Les deux principales raisons de la conquête des Amériques furent la soif de richesses et le devoir d'étendre la parole de Dieu à travers l'évangélisation.
La conquête des Amériques se fit à travers une aventure risquée où les conquistadors devaient investir beaucoup d'argent pour les bateaux, les hommes, chevaux, etc. La couronne d'Espagne quant à elle cédait les droits potentiels sur les terres conquises. Ce n'est donc qu'une fois la conquête faite que le conquistador pouvait récupérer son investissement.
Alors qu'il mettait son argent et sa vie en jeu, le roi concédait des titres, honneurs et bénéfices en décomptant un cinquième pour lui.
Cela explique en partie la témérité et l'audace de certains conquistadores qui risquèrent le tout pour le tout pour avoir la possibilité devenir riche.
D'autre part cela donna à la conquista un esprit d'individualisme face à la conception collectiviste et anonyme des américains qui répondaient à un système hiérarchique vertical, en plus d'avoir un mode de vie communautaire.
Cela explique aussi pourquoi il y eut fréquemment des luttes entre les espagnols pour le pouvoir et parfois même contre le Roi qui finalement ne risquait rien et gagnait une bonne part du gâteau.
La grande force des Aztèques et des Incas fut aussi leur faiblesse. Le succès de leur empire était basé sur le respect et une soumission aveugle au pouvoir des empereurs.
La structure hiérarchique rigide qui permettait le fonctionnement de ces sociétés complexes, s'émietta complètement lorsque les empereurs furent capturés et tués. Sans tête ces grands peuples furent complètement désorientés et restèrent sans pouvoir de réaction.

----

* **EXERCICE ÉCRIT**: Recopiez intégralement le texte sur la conquête des Amériques, sans y changer un seul mot. Ces enregistrements proviennent d'une autre source.

* **ENTRÉES FOURNIES**:
----

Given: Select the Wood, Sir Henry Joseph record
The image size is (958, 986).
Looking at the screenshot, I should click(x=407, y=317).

----

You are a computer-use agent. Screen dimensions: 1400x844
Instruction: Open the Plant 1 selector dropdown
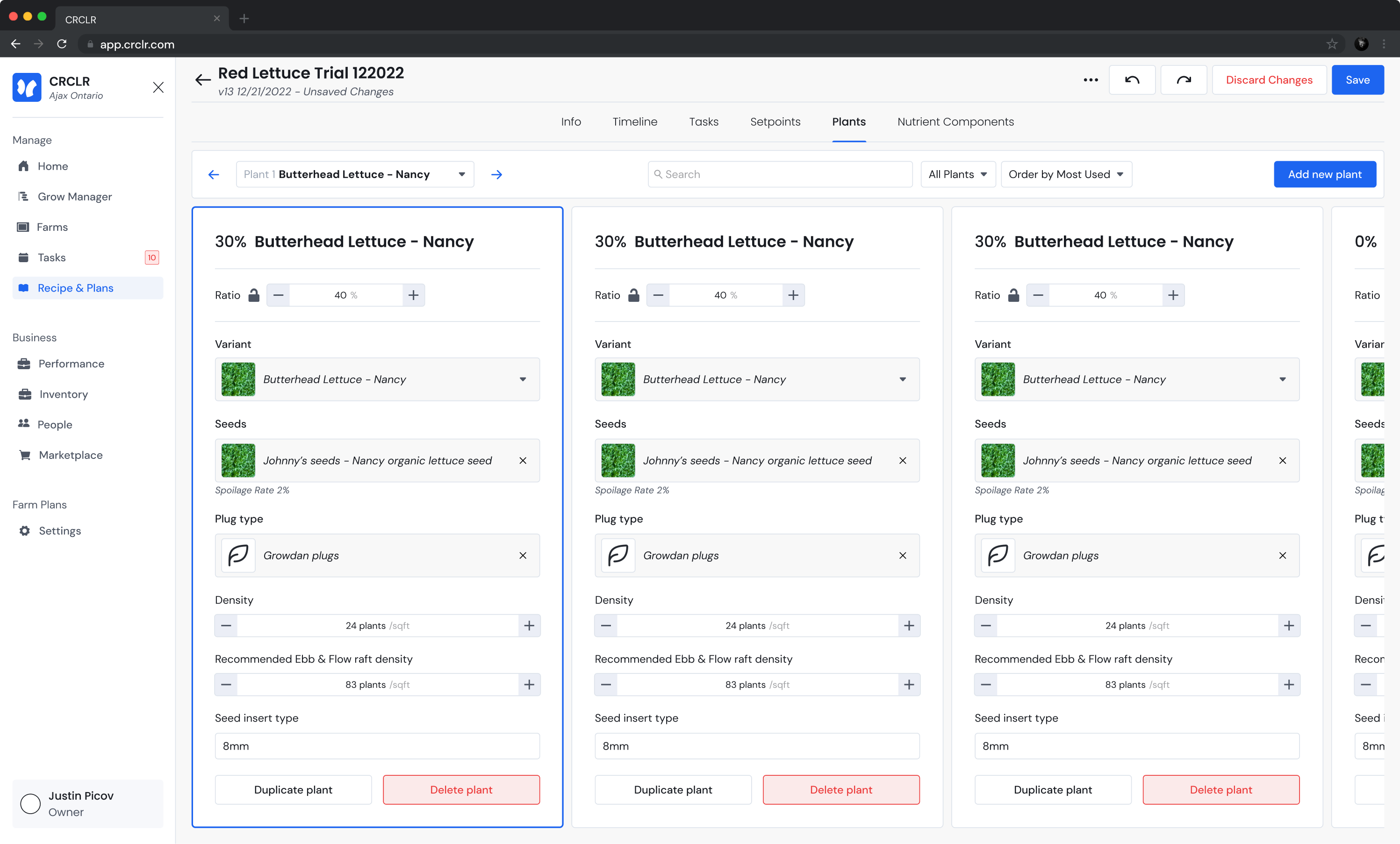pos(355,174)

----

* **RÉSULTAT DE L'EXERCICE**:
Les deux principales raisons de la conquête des Amériques furent la soif de richesses et le devoir d'étendre la parole de Dieu à travers l'évangélisation.
La conquête des Amériques se fit à travers une aventure risquée où les conquistadors devaient investir beaucoup d'argent pour les bateaux, les hommes, chevaux, etc. La couronne d'Espagne quant à elle cédait les droits potentiels sur les terres conquises. Ce n'est donc qu'une fois la conquête faite que le conquistador pouvait récupérer son investissement.
Alors qu'il mettait son argent et sa vie en jeu, le roi concédait des titres, honneurs et bénéfices en décomptant un cinquième pour lui.
Cela explique en partie la témérité et l'audace de certains conquistadores qui risquèrent le tout pour le tout pour avoir la possibilité devenir riche.
D'autre part cela donna à la conquista un esprit d'individualisme face à la conception collectiviste et anonyme des américains qui répondaient à un système hiérarchique vertical, en plus d'avoir un mode de vie communautaire.
Cela explique aussi pourquoi il y eut fréquemment des luttes entre les espagnols pour le pouvoir et parfois même contre le Roi qui finalement ne risquait rien et gagnait une bonne part du gâteau.
La grande force des Aztèques et des Incas fut aussi leur faiblesse. Le succès de leur empire était basé sur le respect et une soumission aveugle au pouvoir des empereurs.
La structure hiérarchique rigide qui permettait le fonctionnement de ces sociétés complexes, s'émietta complètement lorsque les empereurs furent capturés et tués. Sans tête ces grands peuples furent complètement désorientés et restèrent sans pouvoir de réaction.